Effective Engagement Strategies

These strategies are based on Motivational Interviewing (MI). They are presented here for building relationships with students and children in both clinical and non-clinical settings. MI can be used to encourage students to explore and resolve their ambivalence around a variety of topics, from homework to personal relationships.
Motivational Interviewing involves expressing empathy, practicing active and reflective listening, avoiding arguments or direct confrontation, and supporting self-efficacy. The aim is to continue conversation with a young person, build and sustain connection, and work toward achievable goals.

Four Important Skills to Achieve Effective Engagement:

1. Build Trust

Introduce how you see your role with the student. Be friendly, positive and open-minded. Smile and maintain eye contact. Be respectful and culturally sensitive. Discuss their confidentiality.

2. Actively Listen

Active Listening is easily remembered with the acronym OARS:

Open-Ended Qs (Ask Sensitive Questions w/ care. See below for examples of Open-Ended questions.)

Affirmations & Validation

Reflection (build from what the young person shares.)


3. Adaptability

Meet the student where they’re at. Be mindful of Their Agenda vs. Your Own, and that there’s no “one size fits all!” approach.

4. Empathize and Have Patience

Tune into what they are saying explicitly and implicitly and go at their pace!


Scale Questions and Open-ended Questioning

An effective and concrete tool to use in MI is that of Scale Question(s). For instance, if working on engagement with an adolescent struggling to do their homework, you might ask:

On a scale of 1 to 10—with 1 being not likely at all and 10 being very likely—how likely are you to complete your homework, at least once this week?


On a scale of 1 to 10—with 1 being awful and 10 being great—how is your day going today?

You could also insert humor and slang into the scale, as an opportunity to get on the same level as the student.

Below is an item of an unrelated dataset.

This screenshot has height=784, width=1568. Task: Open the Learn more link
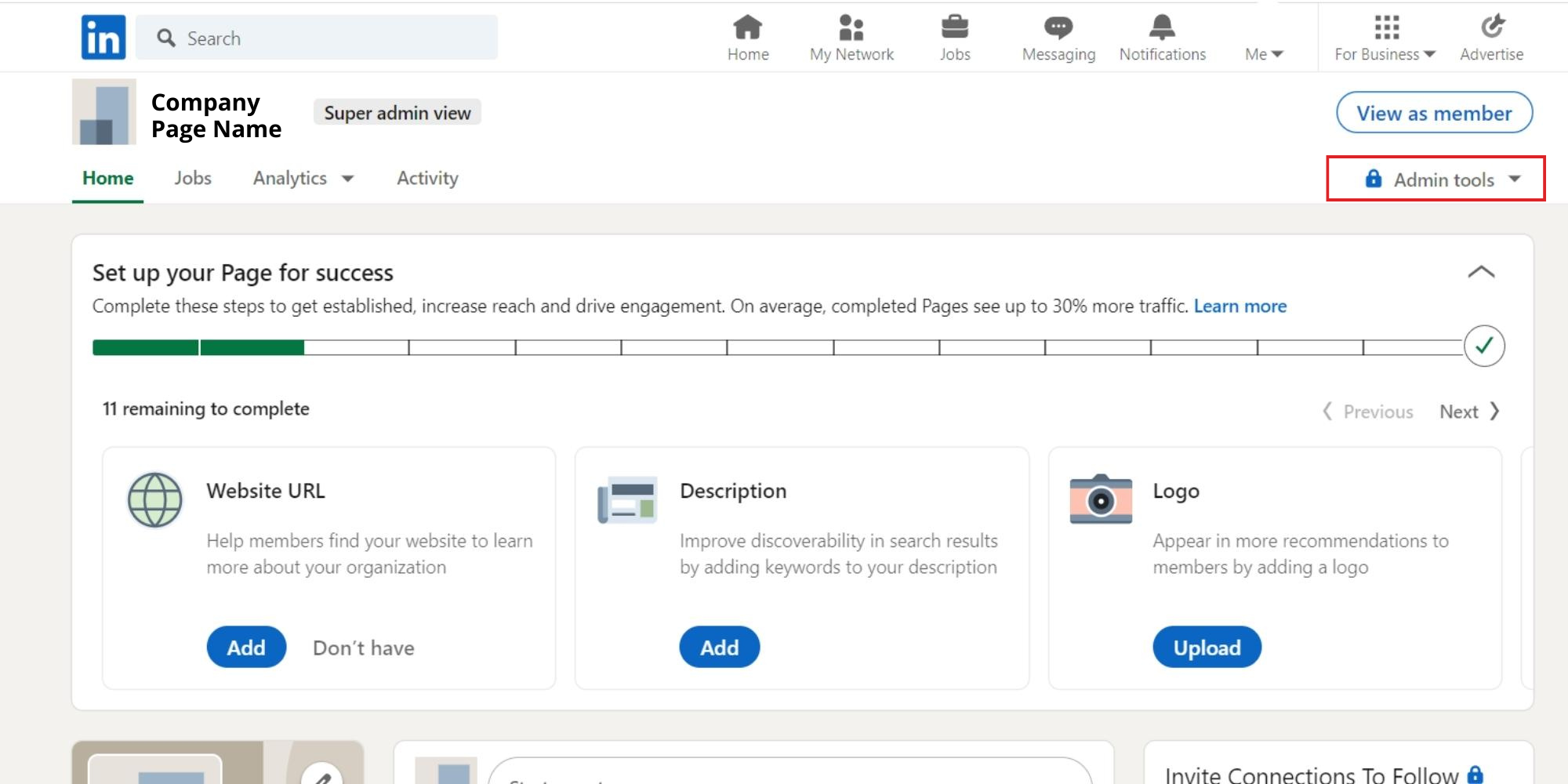tap(1240, 307)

For example,

On a scale of 1 to 10 - 1 being staying in pajamas looking at tik tok all day and 10 being YOLO - how are you feeling about the class trip?

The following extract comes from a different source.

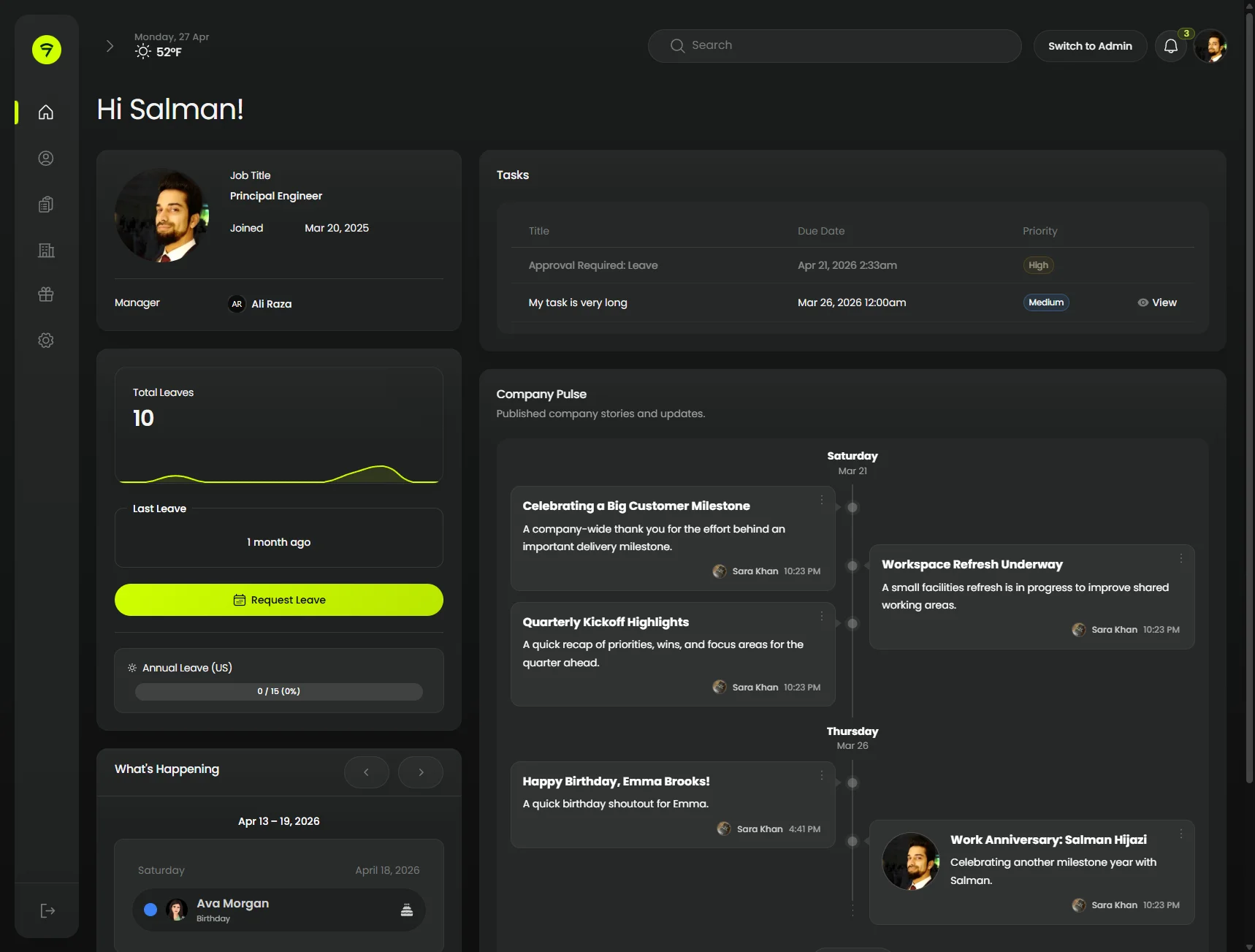
Task: Select the Tasks clipboard icon in sidebar
Action: [x=45, y=204]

On a Scale of 1 to 10, how hopeful are you that that number can be higher or, that things can improve?

Scale questions are non-threatening and non-judgmental, and can help better assess someone's readiness and motivation for change. Asking relevant open-ended questions also allows the conversation to build. Possible follow up questions might include:

What might it take for that number to be higher?

What makes you say that? or Could you say more about what took place to make you feel that way today?

If you could change anything about today, what might you change and why?


A good ‘rule’ to remember when implementing Motivational Interviewing is to:

R- Resist telling the client what to do; avoid directing, or convincing them about the “right path.”

U- Understand their level of motivation, including their values, needs, abilities, and barriers.

L- Listen with empathy; seek to really understand their values and needs.

E- Empower! Work with the client to create SMART goals and to identify strategies to overcome barriers.

Be S.M.A.R.T.

Remember to set SMART goals with your student or child. These are:

S - Specific. E.g., not just "homework", but "Science homework", or not just "once a week" but "every Wednesday."

M - Measurable. E.g., "Read 3 pages" or "bullet point three questions for your teacher tomorrow."

A - Achievable. E.g., "Perhaps we can raise your test score by 5 points."

R - Realistic. E.g., "If you have your after-school job from 4-7, and need to decompress when you get home, you can watch TV/play video games for 20 minutes, but set a timer and start when it goes off. Do you think you can do that?" Be realistic that sometimes schedules will not work out with moods and other factors, but offer tools to build toward the goal.